国民が持っている「埋蔵金」

五木寛之●作家
五木寛之●作家

規制強化の流れは大資本の経済活動を制限するだけではなくて、個人個人の経済活動をも縛ってゆくものだということに大衆は案外気づきません。たとえば預金の現在額や出し入れがチェックされる。大きな金額をまとめて引き出すときは用途を尋ねられ、大きな買い物をしたときには資金の出所を厳しくチェックされるというように、やがてさまざまな個人の経済活動が国家の管理システムの下に統合されてゆくこともあるでしょう。

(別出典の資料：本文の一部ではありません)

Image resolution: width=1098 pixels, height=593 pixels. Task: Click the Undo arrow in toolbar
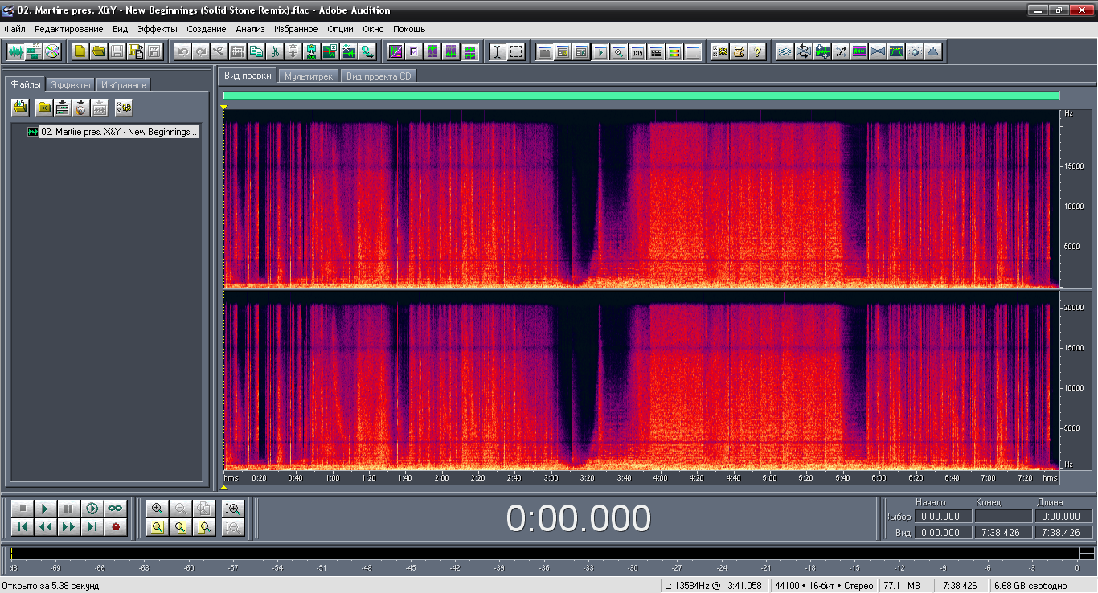(x=182, y=52)
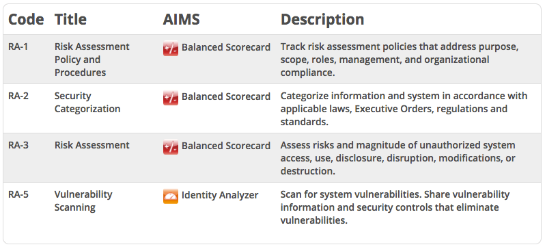Click the Vulnerability Scanning title
This screenshot has height=247, width=545.
83,201
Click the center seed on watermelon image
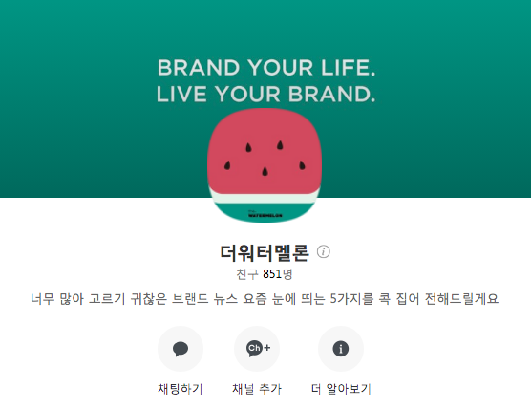The image size is (531, 410). pyautogui.click(x=265, y=171)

戦後民主主義の中で育った世代は国家権力の怖さを知らない。明治維新では武士階級と禄が廃止されましたが、必要とあれば政府は国民の金を巻き上げることを厭わない。戦後、私たちの世代の大きな記憶は預金封鎖です。農地解放で私有財産制度を否定した後に、預金封鎖も行った。個人の預貯金が凍結され、家族の数に応じて決められた額しか月々下ろせなかったのです。

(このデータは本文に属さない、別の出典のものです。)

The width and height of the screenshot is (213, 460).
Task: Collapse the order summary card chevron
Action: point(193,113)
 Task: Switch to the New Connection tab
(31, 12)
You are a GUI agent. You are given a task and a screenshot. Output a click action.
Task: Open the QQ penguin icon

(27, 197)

タンス預金に対しては新円切り替えです。お金を切り替えればいくら押し入れに現金を隠していても使いようがない。新円の印刷が間に合わないから旧幣の上に切手のような証紙を貼って、これを貼ってない旧弊は使えなくした。これをやれば個人のへそくりもブラックマネーも簡単に把握できる。政府の持っている埋蔵金ではなくて、国民の埋蔵金が全部表に出るわけです。